The Elon Musk owned social media giant faced a copyright infringement lawsuit earlier in the year from a group of major music publishers. NMPA brought the suit to light on behalf of 17 music publishers, claiming that X (once Twitter) benefits from music on the platform without paying royalties for the use of it.

At the time, NMPA Chief Executive David Israelite said: “Twitter stands alone as the largest social media platform that has completely refused to license the millions of songs in its service.”

The social media company has requested that the case be dismissed by the court. The music publishers have fought back in an opposition of the motion to dismiss stating that there is ample evidence to fight the case with $250 million in damages on the line.

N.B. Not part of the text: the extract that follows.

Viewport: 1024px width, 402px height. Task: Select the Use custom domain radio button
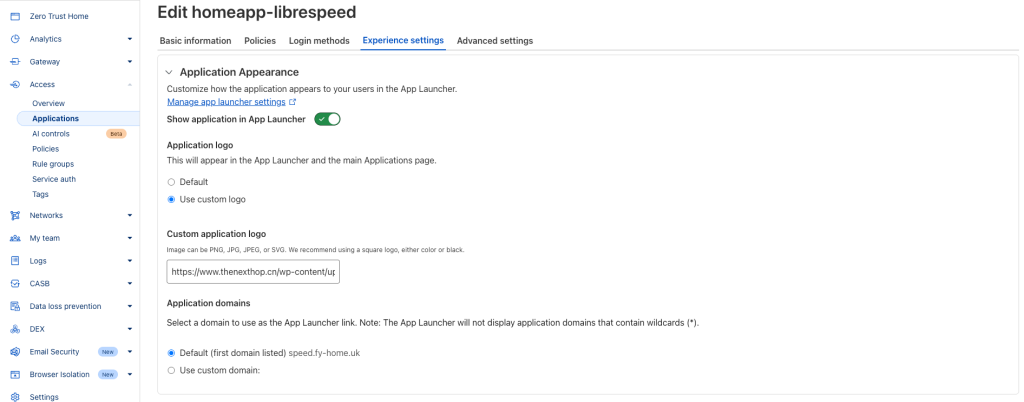tap(171, 370)
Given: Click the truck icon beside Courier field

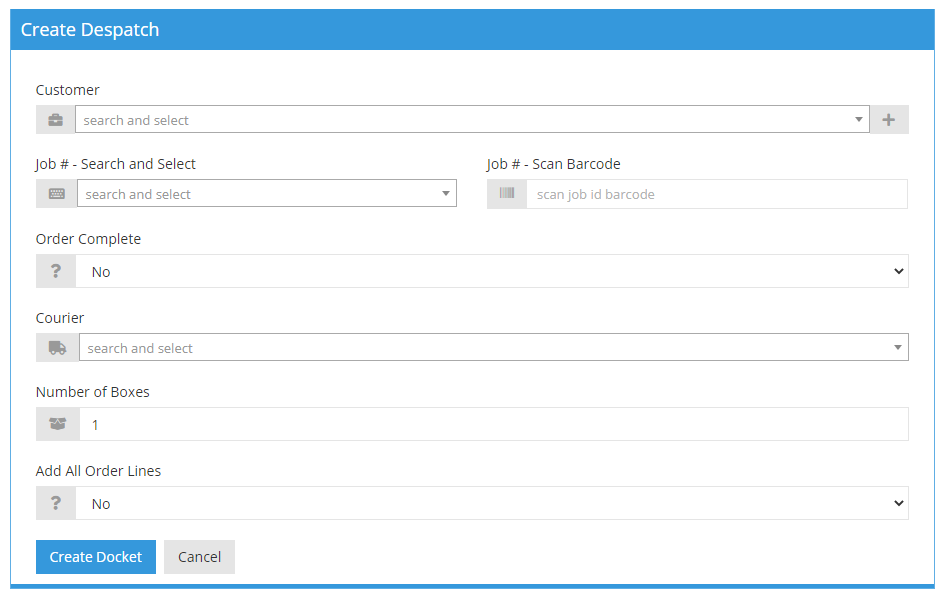Looking at the screenshot, I should pyautogui.click(x=56, y=347).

In the case, the music publishers claim that the social media company doesn’t have a proper policy in place for dealing with repeat copyright infringements. They also claim they do not respond to takedown requests.

They add that from the upload of music content to X, X Corp. are able to draw in advertising revenue from the engagement on the illegal uses of music. They quote X themselves saying that “people are more likely to follow a music-related account than any other type of accounts”.

Even with a strong case, it seems all parties might be in for a long, protracted affair. Musk wrote last year: “My commitment: We will never seek victory in a just case against us, even if we will probably win. We will never surrender/settle an unjust case against us, even if we will probably lose.”